Pour rester sérieux, ce qui se met en place c'est la hiérarchisation des contrats de travail et de leurs statuts. Les nouveaux entrants sur le marché du travail auront désormais moins de droits que les personnes en poste. La précarisation sera la règle en début de carrière, sauf pour des profils très qualifiés ou rares.
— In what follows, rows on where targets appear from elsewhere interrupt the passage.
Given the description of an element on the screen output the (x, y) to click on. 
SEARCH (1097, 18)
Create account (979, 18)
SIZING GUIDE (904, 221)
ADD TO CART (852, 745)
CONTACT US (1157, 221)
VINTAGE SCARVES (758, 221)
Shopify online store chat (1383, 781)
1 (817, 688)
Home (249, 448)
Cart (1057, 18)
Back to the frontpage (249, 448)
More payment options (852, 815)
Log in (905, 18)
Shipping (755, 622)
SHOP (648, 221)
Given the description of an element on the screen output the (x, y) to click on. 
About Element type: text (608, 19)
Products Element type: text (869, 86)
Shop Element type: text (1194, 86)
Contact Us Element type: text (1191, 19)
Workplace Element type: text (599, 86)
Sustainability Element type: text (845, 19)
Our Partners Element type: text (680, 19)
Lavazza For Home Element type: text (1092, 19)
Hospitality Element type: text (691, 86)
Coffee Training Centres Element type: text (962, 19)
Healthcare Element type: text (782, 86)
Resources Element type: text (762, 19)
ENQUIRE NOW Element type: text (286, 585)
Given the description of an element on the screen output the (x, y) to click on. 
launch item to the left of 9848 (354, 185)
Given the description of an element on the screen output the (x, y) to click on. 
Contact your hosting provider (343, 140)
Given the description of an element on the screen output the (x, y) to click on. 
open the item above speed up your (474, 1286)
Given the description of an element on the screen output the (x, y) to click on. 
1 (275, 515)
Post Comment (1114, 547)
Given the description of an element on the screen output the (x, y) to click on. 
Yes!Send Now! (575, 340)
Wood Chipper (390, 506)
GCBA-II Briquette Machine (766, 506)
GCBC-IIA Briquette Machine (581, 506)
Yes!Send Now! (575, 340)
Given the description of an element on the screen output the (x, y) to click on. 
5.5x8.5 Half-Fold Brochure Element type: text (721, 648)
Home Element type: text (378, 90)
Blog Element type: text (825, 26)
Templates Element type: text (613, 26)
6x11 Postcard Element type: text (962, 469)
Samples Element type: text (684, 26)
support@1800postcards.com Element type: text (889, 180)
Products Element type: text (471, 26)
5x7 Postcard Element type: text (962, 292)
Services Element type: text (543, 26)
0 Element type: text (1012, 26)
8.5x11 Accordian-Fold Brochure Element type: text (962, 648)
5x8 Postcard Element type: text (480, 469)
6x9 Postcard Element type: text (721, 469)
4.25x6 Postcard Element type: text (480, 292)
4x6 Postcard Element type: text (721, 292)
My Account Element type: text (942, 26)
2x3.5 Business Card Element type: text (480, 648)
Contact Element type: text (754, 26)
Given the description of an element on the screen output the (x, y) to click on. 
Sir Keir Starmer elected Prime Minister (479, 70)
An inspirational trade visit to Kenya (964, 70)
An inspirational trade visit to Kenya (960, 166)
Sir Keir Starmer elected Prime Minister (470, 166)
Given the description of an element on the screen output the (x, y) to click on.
La très bonne idée du contrat unique réside dans le fait qu'elle fait une part équitable à la sécurité et à la souplesse. Qu'est ce qui manque si ce n'est de la visibilité pour les acteurs économiques aujourd'hui ? Un salarié jeune qui débute mais qui sait qu'il emmagasine des droits pour le futur est dans la même position qu'un salarié qui sait qu'il cotise pour sa retraite, il sait qu'il a un avenir, et il accepte une certaine précarité immédiate. Il ne la ressent pas comme injuste. De même le chef d’entreprise sait quand il choisit un salarié, le niveau de protection et de droits qu’il va offrir au salarié, et s’il veut attirer les meilleurs, il devra offrir plus. S’il cherche uniquement des travailleurs précaires et peu qualifiés, il prendra des jeunes, mais il aura à les former.

Le drame de ces nouveaux contrats c'est qu'ils n'accordent aucun espoir au delà du contrat présent. Tout est à refaire à chaque fois, et le seul qui décide c'est le chef d'entreprise.

La difficulté est dans le dosage car le principe de substitution joue à plein dans le cas des CNE/CPE. Avec un contrat unique, les jeunes non qualifiés auraient des situations précaires mais provisoires. Il ne s'agit pas d'exclure les "vieux" du marché du travail, par des effets pervers comme la cotisation Delalande et c’est pourquoi des études d’impact préalables à la généralisation et la réunion de tous les acteurs sont nécessaires. Rien n’est simple en la matière, mais c’est la piste de réflexion que je privilégierai en l’absence d’une conjoncture économique favorable qui reste la meilleure solution au partage du travail.

Echanger de la sécurité contre de la flexibilité peut être une bonne solution uniquement si on donne l’espoir d’un avenir meilleur.